● **Materials provided**
★ ★ ★ ★ ★

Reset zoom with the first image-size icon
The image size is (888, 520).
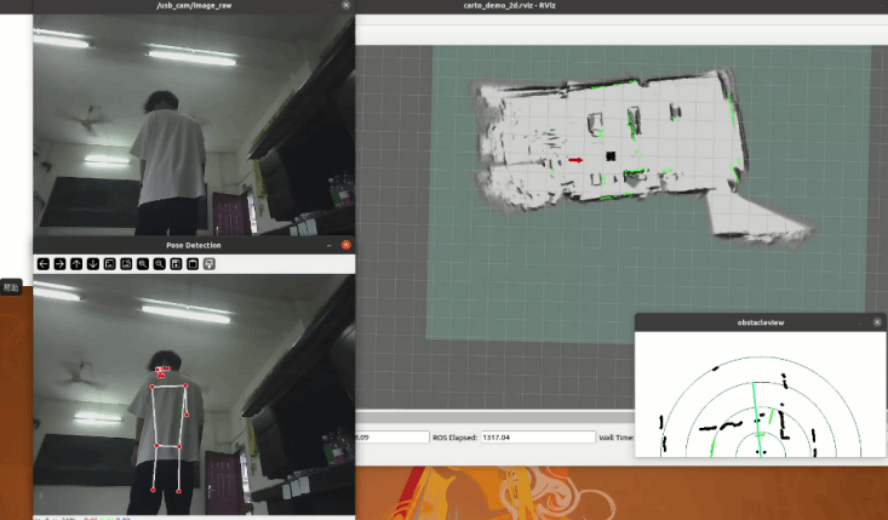(109, 264)
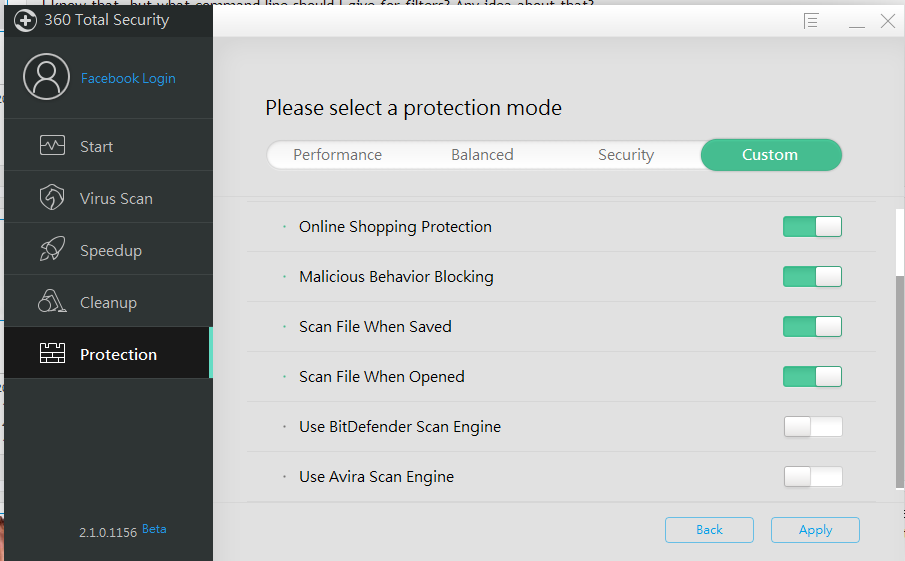Disable Online Shopping Protection toggle
Image resolution: width=905 pixels, height=561 pixels.
(812, 227)
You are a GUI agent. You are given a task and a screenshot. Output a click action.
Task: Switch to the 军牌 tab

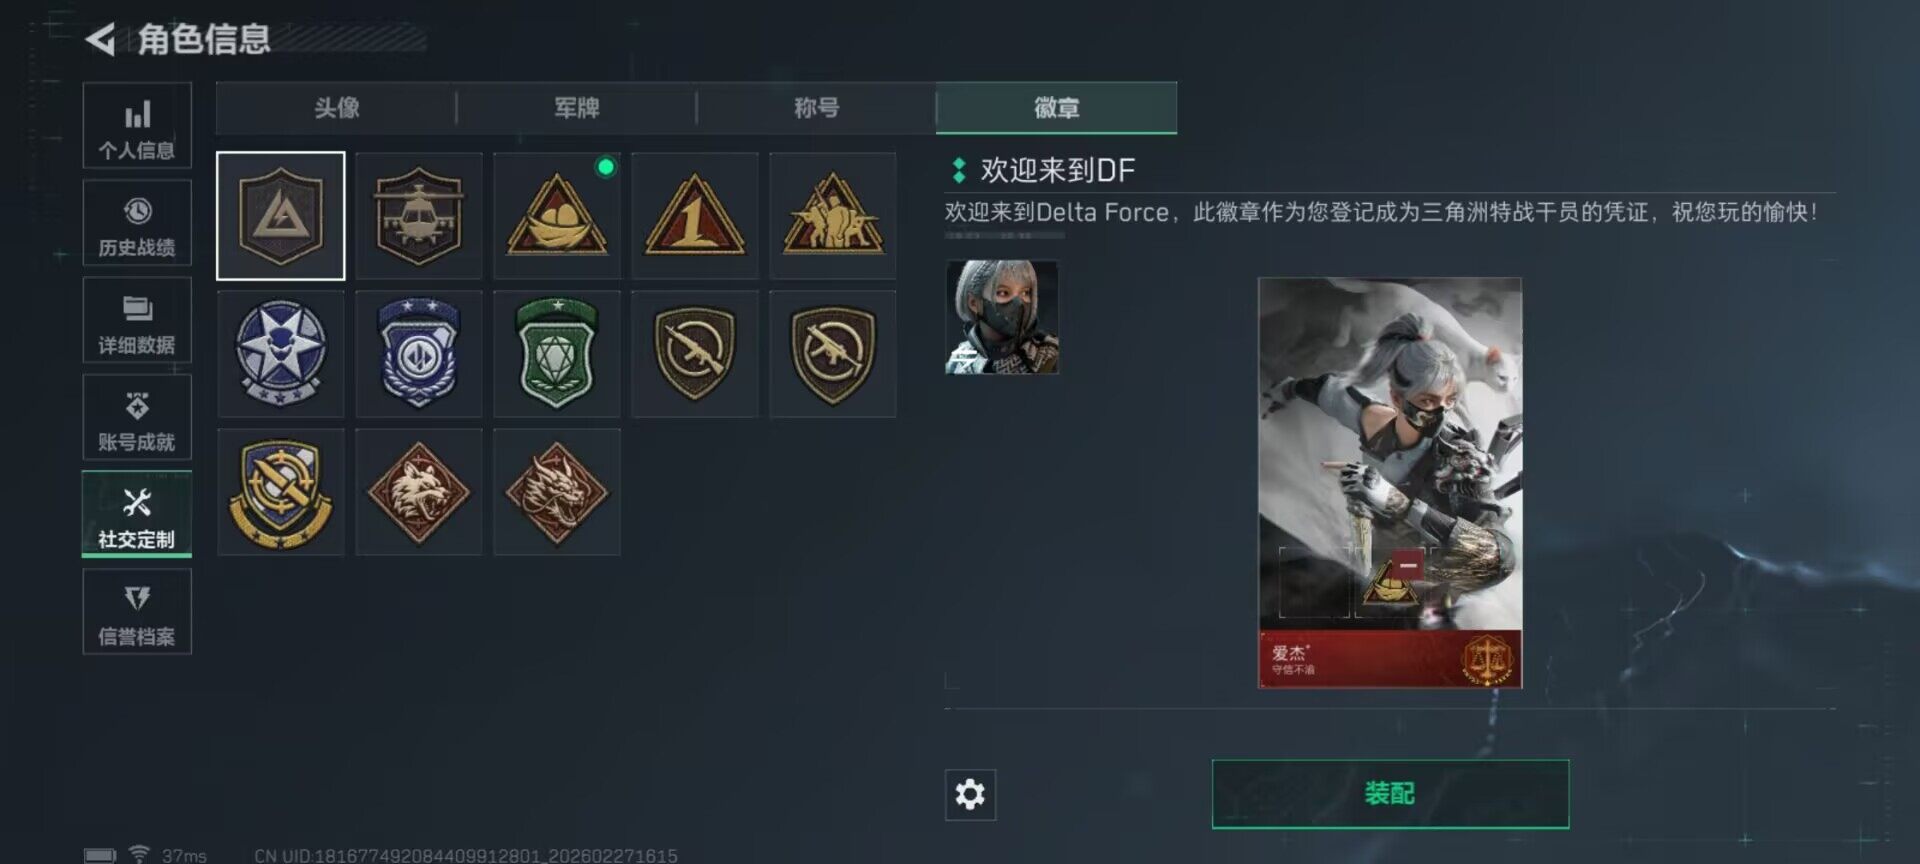click(x=577, y=108)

★ ★ ★ ★ ★

● **What is being asked**
Once the images are removed, print the remaining data exactly as it appears above.

● **Exercise output**
Reset zoom with the first image-size icon
The image size is (888, 520).
(109, 264)
Disable Online Shopping Protection toggle
Image resolution: width=905 pixels, height=561 pixels.
(812, 227)
You are a GUI agent. You are given a task and a screenshot. Output a click action.
Task: Switch to the 军牌 tab

click(x=577, y=108)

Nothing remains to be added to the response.